In January 1943 the physiologist Arturo Rosenblueth, the mathematician Norbert Wiener, and the engineer Julian Bigelow published a short paper titled “Behavior, Purpose and Teleology” in the journal Philosophy of Science, volume 10, issue 1, pages 18 to 24. The source cited here is a scan of the original article carrying its JSTOR cover page with the full bibliographic record. Though it runs only a few pages, it is usually regarded as the founding document of the cybernetic movement, appearing five years before Wiener’s book that gave the field its name.

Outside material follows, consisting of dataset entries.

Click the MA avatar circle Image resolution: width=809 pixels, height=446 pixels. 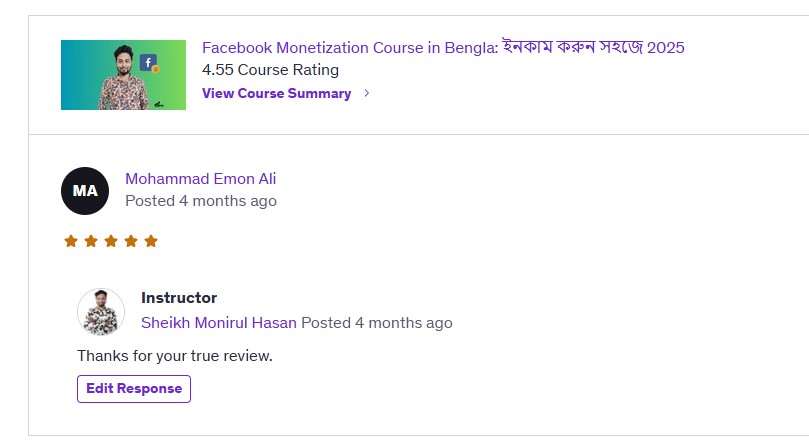pos(85,191)
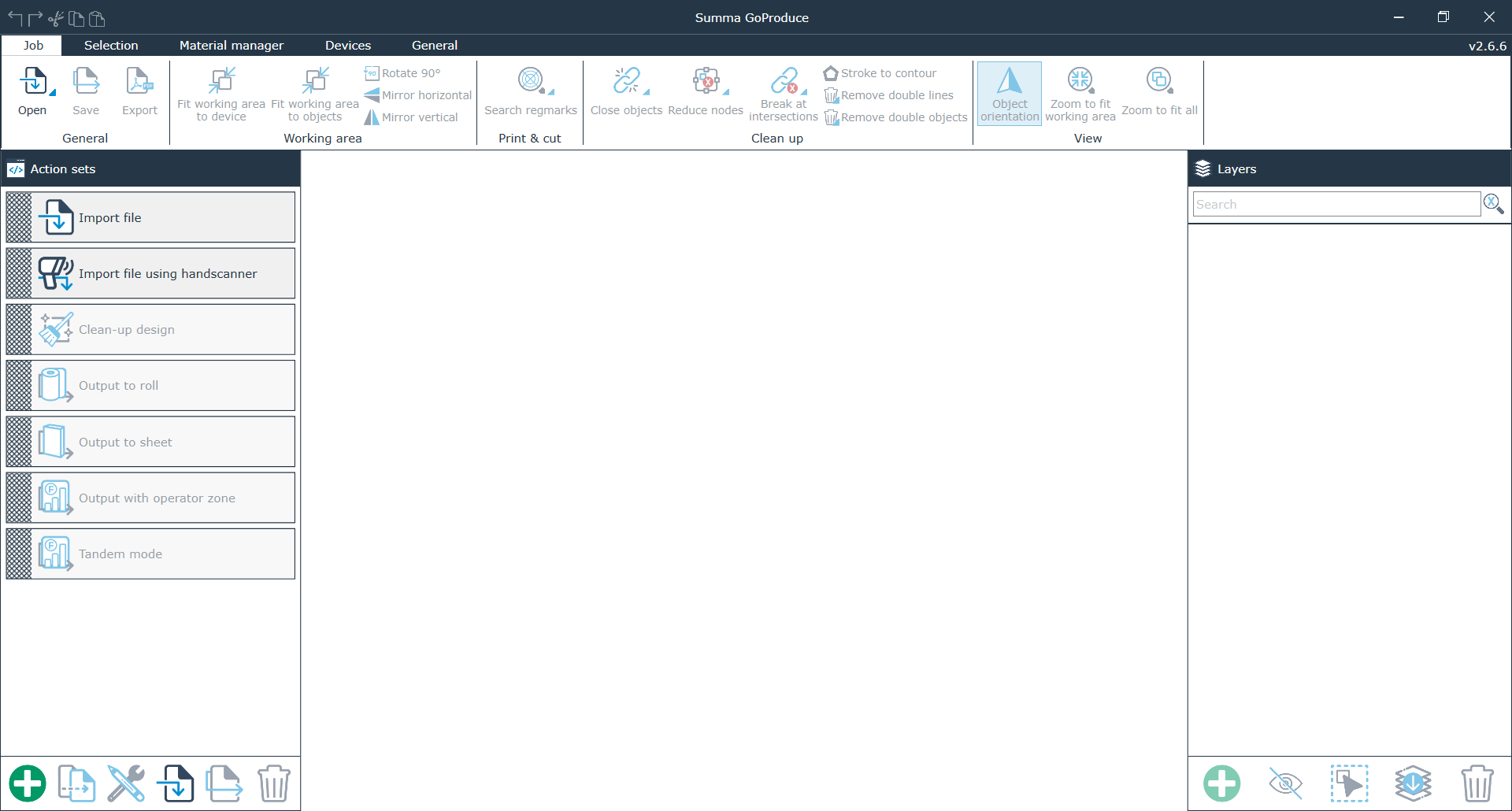
Task: Toggle layer selection mode icon
Action: click(1349, 783)
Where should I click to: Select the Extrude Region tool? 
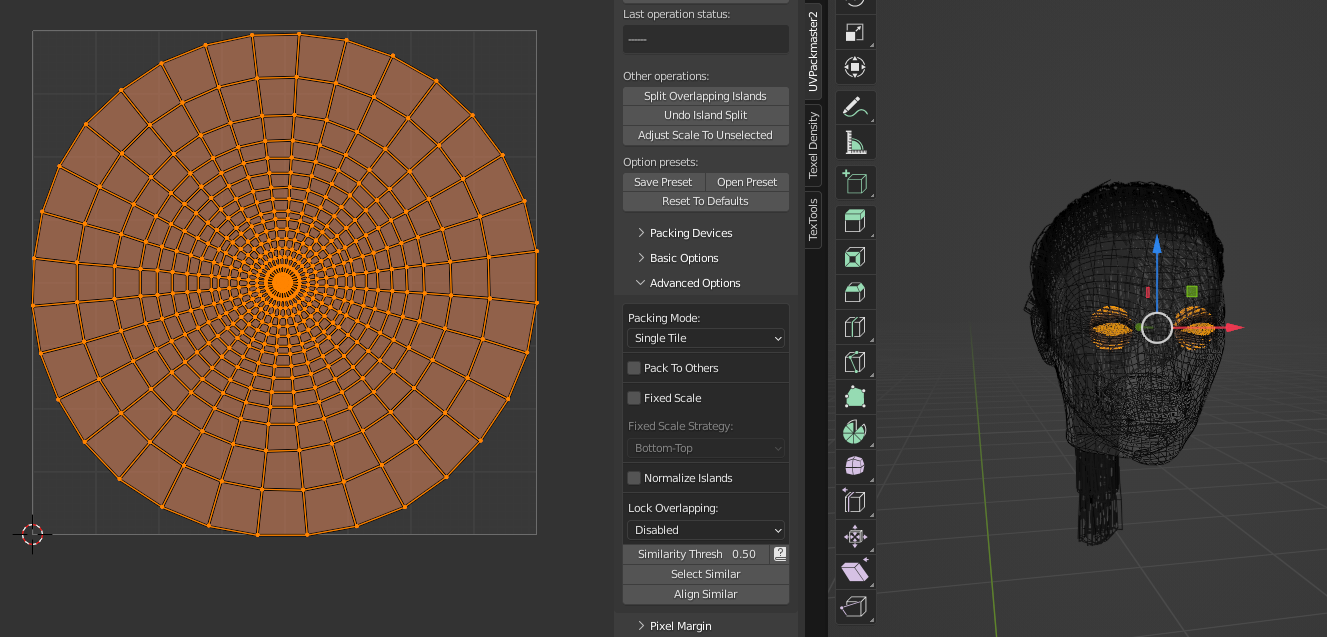pos(855,221)
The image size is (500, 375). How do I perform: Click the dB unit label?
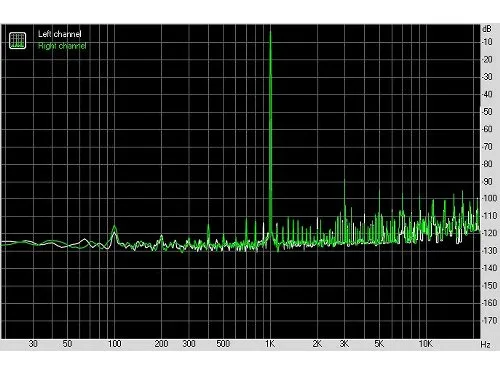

The paper’s central move is to rescue the idea of purpose from the suspicion that had long surrounded it in science. The authors define purposeful behavior as behavior controlled by negative feedback, in which a system continually senses the difference between its current state and a target and acts to reduce that difference. A torpedo that steers toward a moving ship and a person reaching for a glass of water are, on this account, doing the same kind of thing: both are guided by signals about the gap between where they are and where they aim to be. Purpose, so defined, is not a mystery but an engineering principle that can be built and measured.
By treating goal-seeking behavior as something a machine can genuinely have, rather than as a property unique to living minds, the paper laid part of the conceptual groundwork for thinking about intelligent systems. It placed animals, people, and servomechanisms under a single explanatory frame, which is the core idea Wiener would expand into the discipline of cybernetics. That framing ran alongside the McCulloch and Pitts model of the neuron from the same year and helped shape the interdisciplinary conversations from which the study of artificial intelligence later grew.
A note on terms: the paper provoked a long debate about whether reducing purpose to feedback really captures what purpose means, and the authors themselves were careful to distinguish degrees of feedback and prediction. The lasting contribution is not the final word on teleology but the demonstration that goal-directed behavior could be analyzed in precise, mechanical terms at all.